Snapchat last week joined Google, Facebook and Apple among companies that regularly disclose the number and type of requests they receive from law enforcement for user data.
According to its first Transparency Report – covering the four months between 1 November 2014 and 28 February 2015 – Snapchat received 375 requests for data on 666 user accounts in the United States, and provided some data in 92% of those requests.
Only 28 requests on 35 user accounts came from law enforcement in all other countries combined during that period, and Snapchat turned over some data in just 21% of those requests.
Snapchat said it will provide bi-annual [sic – we infer that Snapchat means “every six months”] transparency reports beginning in July 2015, but “in the interest of transparency” decided to release its first report before it had a full six months of data.
As Snapchat makes clear in its guidelines for law enforcement, Snapchat releases user data “voluntarily” in cases of emergencies, and in non-emergency cases only in response to a warrant or court order.
Because the big idea behind Snapchat’s services is that user messages will be deleted after all recipients have viewed them, message content may not be available – many law enforcement requests will only turn up metadata on who was chatting with whom.
However, in some “limited cases” (such as if the recipient has not opened a message within 30 days), messages are preserved for longer.
Snapchat says it will only turn over message content with a state or federal search warrant.
Law enforcement can also make requests for preservation of user data for up to 180 days.
The transparency report represents a big step for Snapchat, which formerly described its service in a way that might lead users to think turning over their content to law enforcement would be impossible.
Snapchat’s app description in Google Play once said that your messages would “disappear forever,” a complete fabrication that got Snapchat into a lot of trouble with privacy watchdogs (including us at Naked Security).

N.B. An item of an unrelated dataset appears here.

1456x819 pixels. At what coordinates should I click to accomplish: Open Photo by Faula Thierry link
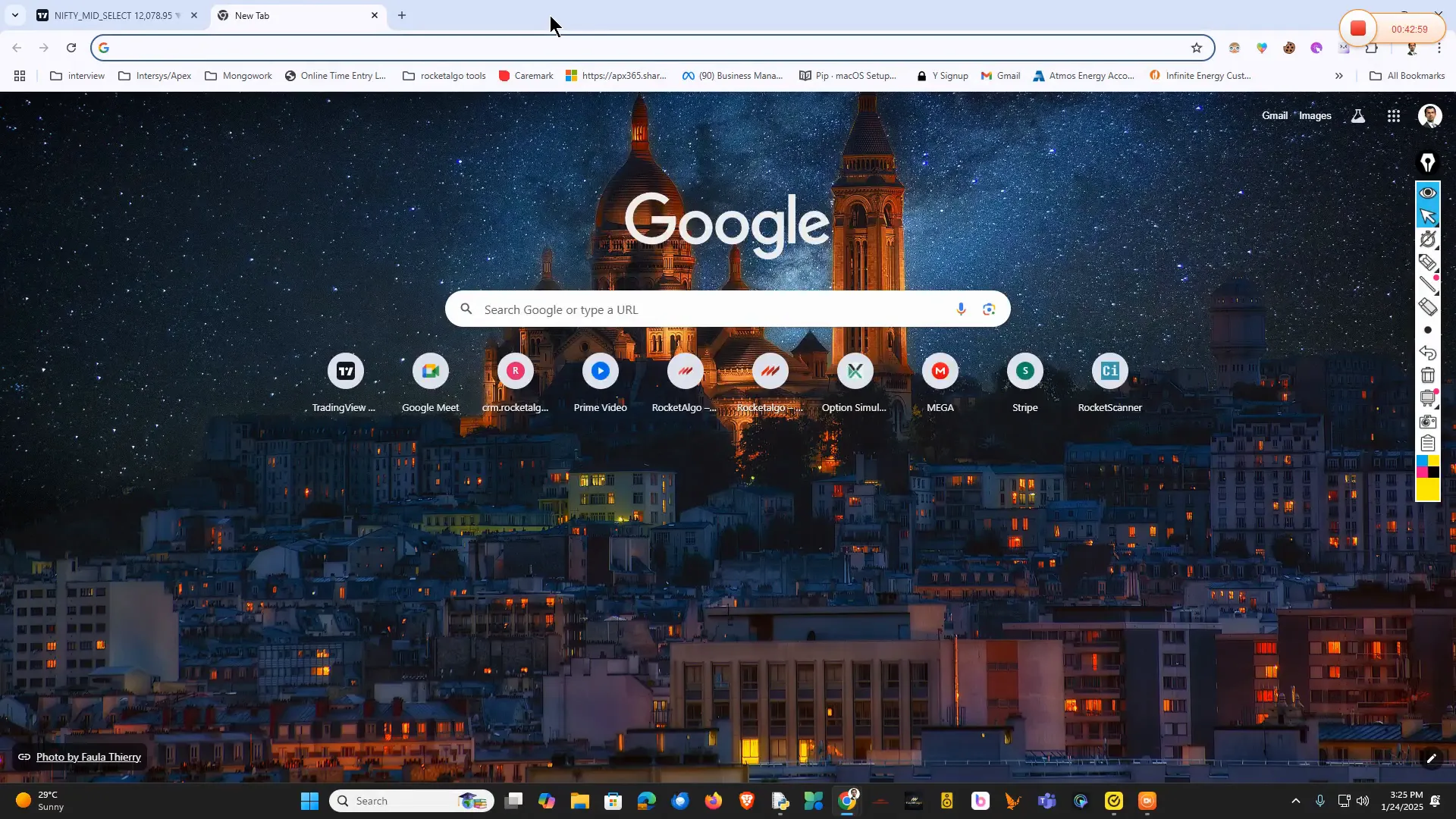tap(88, 757)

We’ve written about Snapchat many times in the past year, mostly because the four-year-old messaging service was doing such a bad job of protecting its users’ privacy and security.
Last May, Snapchat settled with a privacy complaint with the US Federal Trade Commission, which slapped the company with a 20-year probation for deliberately misleading users about its “disappearing” messages.
In response to the FTC settlement, and a few other high-profile security incidents, Snapchat appears to be making significant moves to shore up its reputation and protect user privacy.
According to a report from Backchannel, Snapchat has completely locked down its API to prevent access by third-party apps, many of which allow users to archive Snaps in violation of Snapchat’s terms of service.
That should hopefully prevent another case like “The Snappening,” when a breach of third-party service SnapSaved led to thousands of private Snapchat images leaking online.
Jad Boutros, whom Snapchat company hired away from Google in April 2014 to act as its director of information security, told Backchannel he is building a “culture of security.”
By clamping down on third-party apps, Boutros says Snapchat will be able to snuff out spam and other abuses of its service.
One other way Boutros hopes to bring Snapchat into the security mainstream is by opening up its bug bounty program.
If Snapchat hopes to avoid any more epic privacy failures, its newfound “culture of security” and the openness it’s showing with its first transparency report are promising developments.